Otra alternativa, que no pudo confirmarse oficialmente, sería impulsar una asociación estratégica sobre comercio e inversiones, conocida como Strategic Trade and Investment Partnership. Este mecanismo no modifica aranceles, lo que evitaría conflictos con el Mercosur, pero facilitaría excepciones y beneficios comerciales. En este esquema, los minerales críticos como el litio tendrían un rol central.
Desde AmCham sostienen que Argentina tiene margen para negociar un TLC con Estados Unidos. En un documento interno, señalaron que «Argentina, Uruguay y Ecuador, en la región, tienen serias posibilidades de acceder a un TLC». También destacaron que «Argentina es clave en minerales críticos y energía» y que «el TLC con Corea del Sur duró 11 meses todo el proceso; esto pone sobre la mesa cuán pronto Argentina podría tener un TLC».
El último tratado de libre comercio firmado por Estados Unidos fue con Corea del Sur en 2007, durante el gobierno de Barack Obama. Ni Trump ni Joe Biden avanzaron en acuerdos similares desde entonces.
La estrategia de Trump se basa en establecer condiciones iniciales para negociar con ventaja. Su política comercial responde a una sociedad que percibe la apertura económica como perjudicial. Matías Kulfas, exministro de Desarrollo Productivo, analizó que «Trump significa el regreso al bilateralismo, al mundo previo a la segunda posguerra». Explicó que «empezó a plantear balanzas comerciales bilaterales para poner aranceles en aquellas en las que Estados Unidos tenga déficit». Según Kulfas, «plantear un acuerdo de libre comercio con Estados Unidos no tiene sentido, porque Argentina no tiene complementariedad con ese país, que tiene producción agropecuaria y energética». También opinó que «Milei solo busca inversiones en tecnología, y no creo que consiga gran cosa, y apoyo financiero en el FMI».
Las negociaciones entre ambos países aún no tienen definiciones claras.

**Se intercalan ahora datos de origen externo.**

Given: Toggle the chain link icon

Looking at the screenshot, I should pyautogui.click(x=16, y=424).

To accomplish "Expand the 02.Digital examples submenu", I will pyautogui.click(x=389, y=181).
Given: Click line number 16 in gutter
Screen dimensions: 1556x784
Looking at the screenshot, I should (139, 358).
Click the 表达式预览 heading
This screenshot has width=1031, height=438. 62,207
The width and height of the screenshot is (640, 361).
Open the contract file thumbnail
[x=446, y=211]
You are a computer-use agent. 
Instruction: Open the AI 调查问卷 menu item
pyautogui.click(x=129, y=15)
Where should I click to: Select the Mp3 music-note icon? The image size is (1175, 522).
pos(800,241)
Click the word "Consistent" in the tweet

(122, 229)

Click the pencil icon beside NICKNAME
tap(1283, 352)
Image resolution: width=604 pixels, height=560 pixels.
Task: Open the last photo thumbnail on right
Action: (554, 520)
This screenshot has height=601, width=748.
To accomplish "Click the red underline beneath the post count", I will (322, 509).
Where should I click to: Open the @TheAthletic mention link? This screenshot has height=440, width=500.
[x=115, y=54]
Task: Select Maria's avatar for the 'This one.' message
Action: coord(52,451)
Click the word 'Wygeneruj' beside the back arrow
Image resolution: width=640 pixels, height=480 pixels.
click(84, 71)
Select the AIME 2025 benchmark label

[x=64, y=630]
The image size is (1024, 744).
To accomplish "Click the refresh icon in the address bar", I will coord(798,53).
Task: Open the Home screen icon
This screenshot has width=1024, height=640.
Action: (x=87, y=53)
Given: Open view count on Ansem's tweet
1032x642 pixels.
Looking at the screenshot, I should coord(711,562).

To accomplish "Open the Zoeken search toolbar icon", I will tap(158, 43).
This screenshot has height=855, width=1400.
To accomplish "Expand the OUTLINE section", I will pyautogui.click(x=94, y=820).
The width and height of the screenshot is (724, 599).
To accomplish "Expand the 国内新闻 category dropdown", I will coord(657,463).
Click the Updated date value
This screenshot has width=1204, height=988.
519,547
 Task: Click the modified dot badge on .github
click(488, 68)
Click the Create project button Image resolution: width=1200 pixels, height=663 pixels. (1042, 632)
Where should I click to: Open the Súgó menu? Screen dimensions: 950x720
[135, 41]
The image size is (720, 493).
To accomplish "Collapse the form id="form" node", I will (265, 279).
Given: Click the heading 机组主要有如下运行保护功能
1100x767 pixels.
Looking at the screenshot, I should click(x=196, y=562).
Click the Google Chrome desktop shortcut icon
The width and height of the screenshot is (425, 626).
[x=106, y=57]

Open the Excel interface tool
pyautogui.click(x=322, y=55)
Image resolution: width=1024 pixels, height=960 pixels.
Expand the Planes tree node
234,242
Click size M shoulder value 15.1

Pablo Lavigne, secretario de Comercio e Industria, ha mantenido reuniones con empresarios, pero no ha anticipado estrategias. La Federación de la Industria Maderera (Faima) expresó preocupación por la importación de viviendas prefabricadas desde China y Estados Unidos, señalando que «no cumplen con las normativas técnicas del mercado constructivo argentino».
La Asociación Latinoamericana del Acero (Alacero), que agrupa a compañías como Techint y Arcelor Mittal, manifestó «sorpresa» por los nuevos aranceles. Sin embargo, promueve medidas similares para frenar el ingreso de acero chino a América Latina. En un comunicado, la entidad afirmó que «América Latina también viene siendo golpeada por el aumento significativo de las importaciones de países que practican competencia desleal, especialmente China». Además, sostuvo que «la implementación de medidas de defensa comercial como las hard quota o cupo máximo son importantes para reducir la creciente penetración de acero desde estos países». Enfatizó que «la regionalización aparece como la mejor acción de defensa contra el comercio desleal de China y de los países del sudeste asiático». Finalmente, planteó que «esperamos que el análisis racional y lógico prevalezca y se pueda recomponer de forma efectiva la alianza estratégica que ha forjado en el pasado Estados Unidos con los países latinoamericanos».
Según la consultora Abeceb, la balanza comercial entre Argentina y Estados Unidos registró un superávit de 268 millones de dólares en 2024, aunque en años anteriores el saldo fue negativo, con un déficit promedio de 2600 millones anuales. Desde la pandemia, las exportaciones argentinas al mercado estadounidense crecieron un 40%, impulsadas por la producción de Vaca Muerta. En 2024, el 36% de los envíos al país norteamericano correspondieron a combustibles y energía, mientras que el acero y el aluminio representaron el 8%, con ventas por casi 640 millones de dólares en 2023.